Parla l’ex Udinese Arrigoni, ct della rappresentativa universitaria di calcio

Parla l’ex Udinese Arrigoni, ct della rappresentativa universitaria di calcio

“Le motivazioni sono tutto, a Napoli voglio solo gente convinta”

di Redazione

C’è una nazionale che non attrae sponsor milionari ma risponde sempre quando è chiamata a difendere il tricolore: è la rappresentativa universitaria di calcio.
Questa rappresentativa sgobba e suda da circa un mese per rappresentare al meglio l’Italia del calcio alle prossime Universiadi di Napoli che cominceranno mercoledì 3 luglio. La allena l’ex difensore dell’Udinese Daniele Arrigoni. Ieri – nel centro sportivo di Novarello – si è concluso il secondo stage di tre previsti prima del ritiro di una settimana che si terrà dal 20 al 27 giugno.
“E’ stato molto utile, ho avuto indicazioni importanti dai ragazzi. Abbiamo svolto anche la prima partitella amichevole (con la Caratese, squadra che milita tra i Dilettanti, 0-1 il risultato finale). E al di là del risultato sono soddisfatto della prestazione. I miei ragazzi si sono conosciuti solo il giorno prima e non avevano mai giocato assieme. Abbiamo creato diverse palle gol che non abbiamo concretizzato, ma per ora va bene così.

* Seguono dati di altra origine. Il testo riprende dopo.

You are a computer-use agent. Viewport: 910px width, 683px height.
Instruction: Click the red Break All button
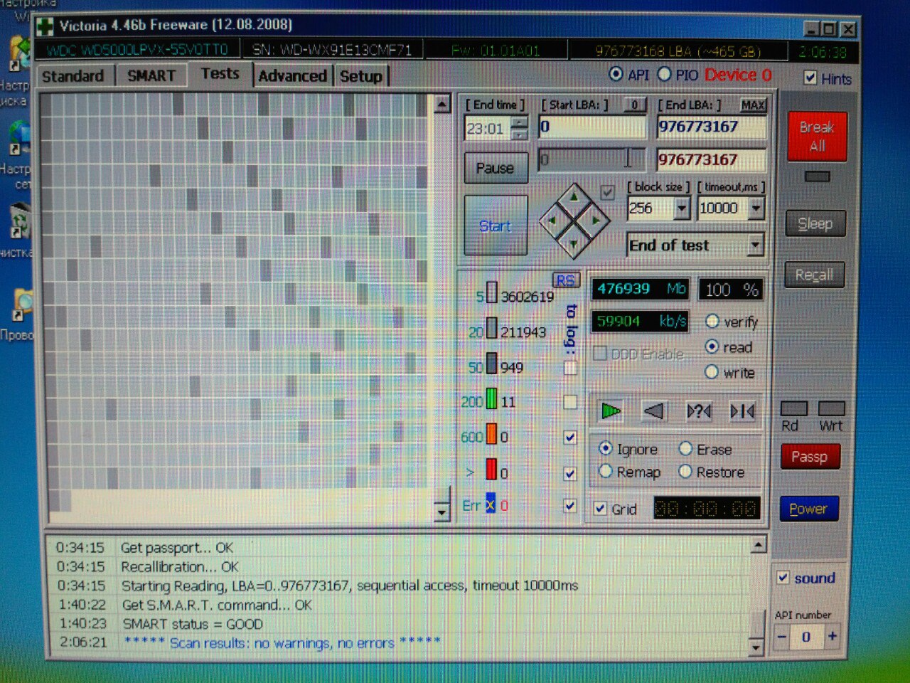(817, 137)
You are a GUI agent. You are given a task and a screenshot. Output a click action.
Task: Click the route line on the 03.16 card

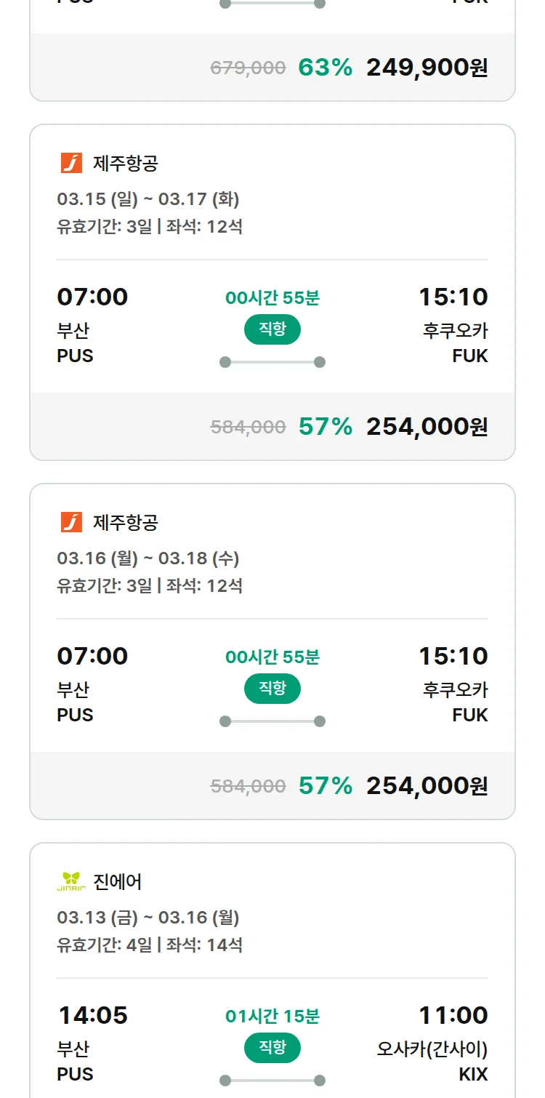tap(272, 721)
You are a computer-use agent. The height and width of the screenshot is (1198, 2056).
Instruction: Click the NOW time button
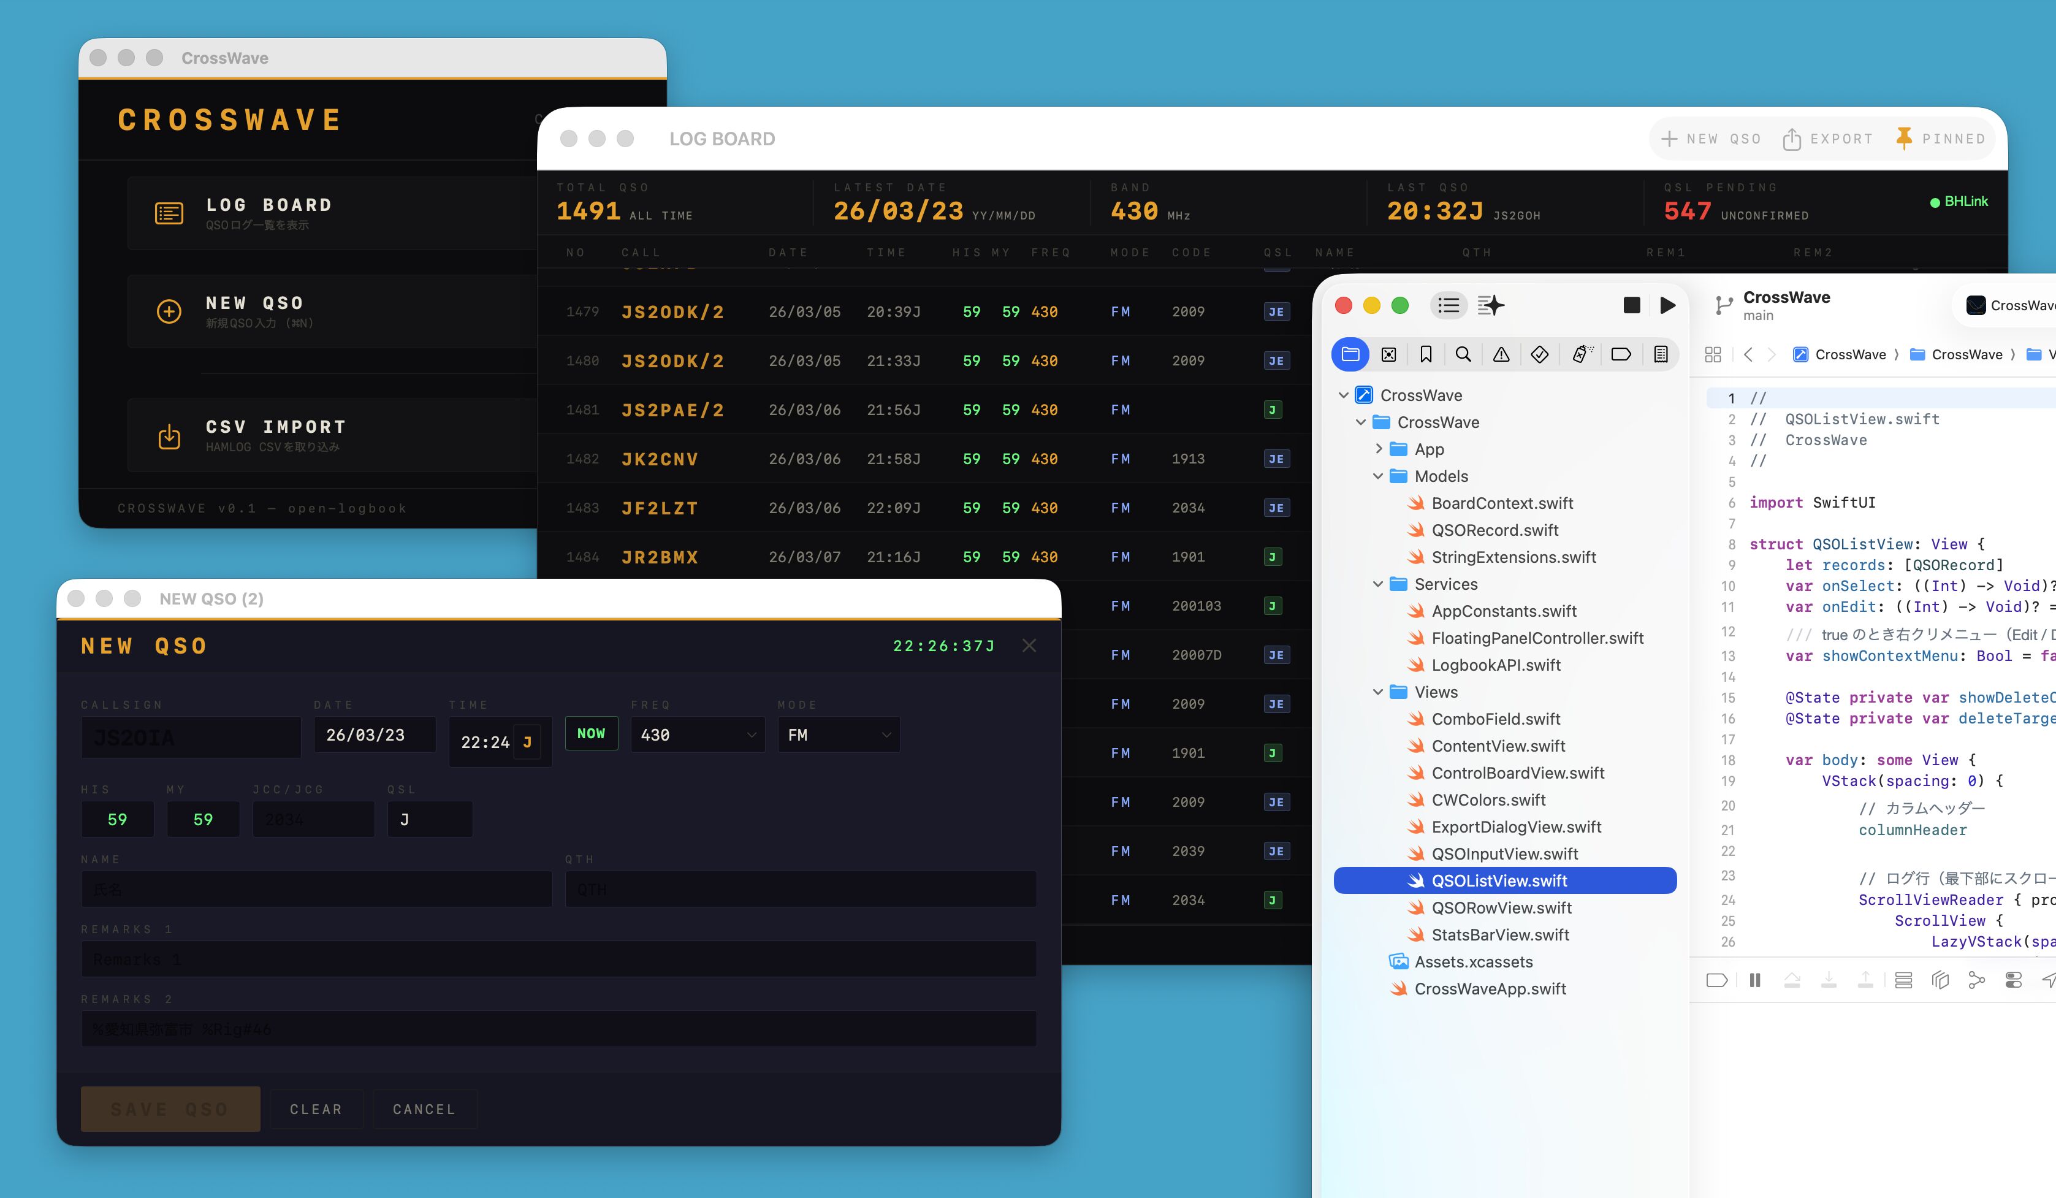tap(591, 733)
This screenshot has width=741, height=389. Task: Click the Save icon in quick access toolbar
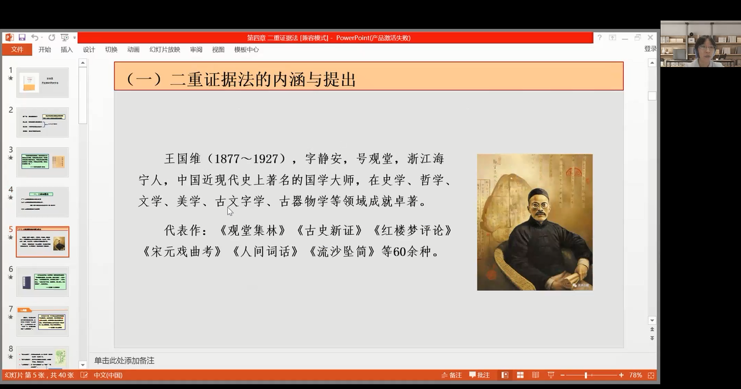tap(22, 38)
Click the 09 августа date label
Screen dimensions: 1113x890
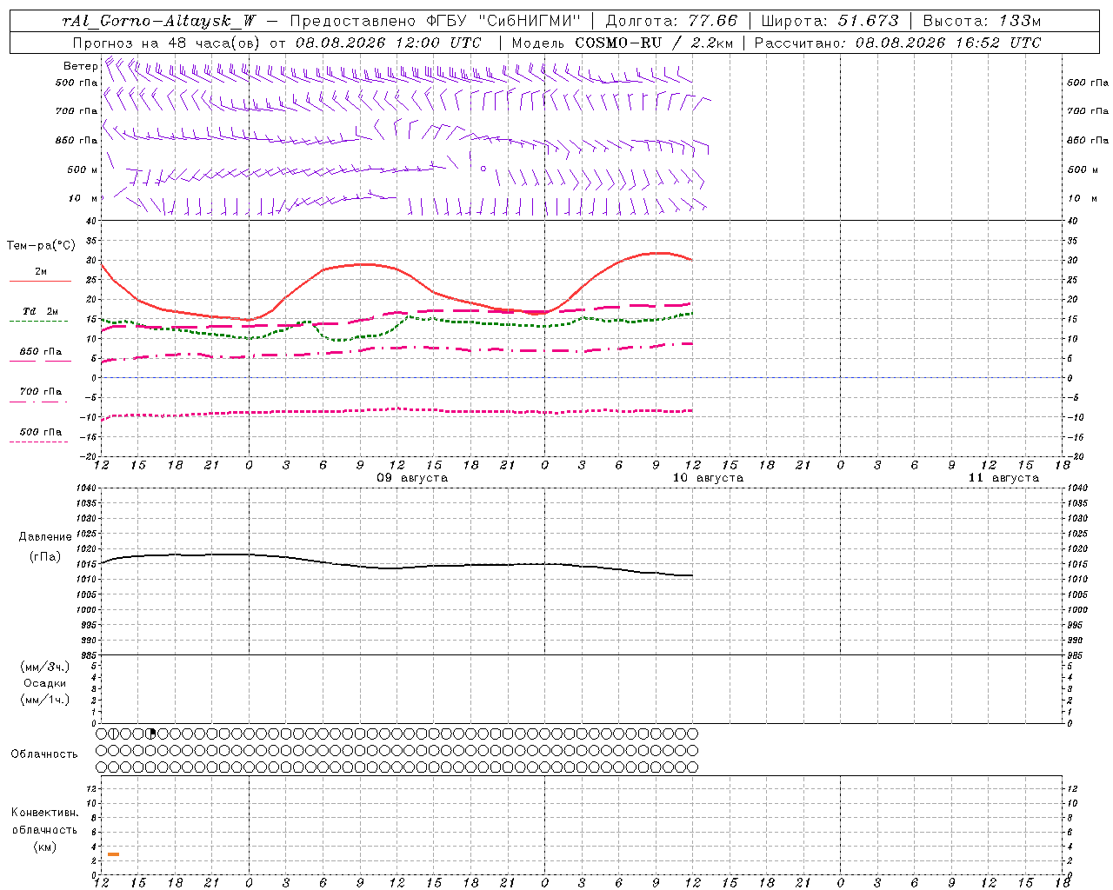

Dalla serie A mi piacerebbe portare Chiesa e Meret, ma saranno impegnati con l’Under 21, impossibile averli. Ma sono convinto che andremo a Napoli con una buona squadra. E non solo per fare bella figura, veniamo per vincere. Le rivali? Certo – sottolinea il ct azzurro – Brasile e Argentina sono il top del calcio. Ma il passato di questo torneo dice che i nomi contano relativamente. Occhio allora alle squadre asiatiche, loro si preparano da due anni con stage lunghissimi. Il Giappone, poi, è campione uscente.

Ho accettato con grande entusiasmo, considero le Universiadi un evento straordinario. E sono convinto che in manifestazioni del genere, una rarità nella carriera di uno sportivo, le motivazioni siano tutto. Io non vedo l’ora di entrare in campo. Ed è il motivo per cui non porterò chi non avrà lo spirito giusto. A Napoli – conclude – voglio solo gente convinta”.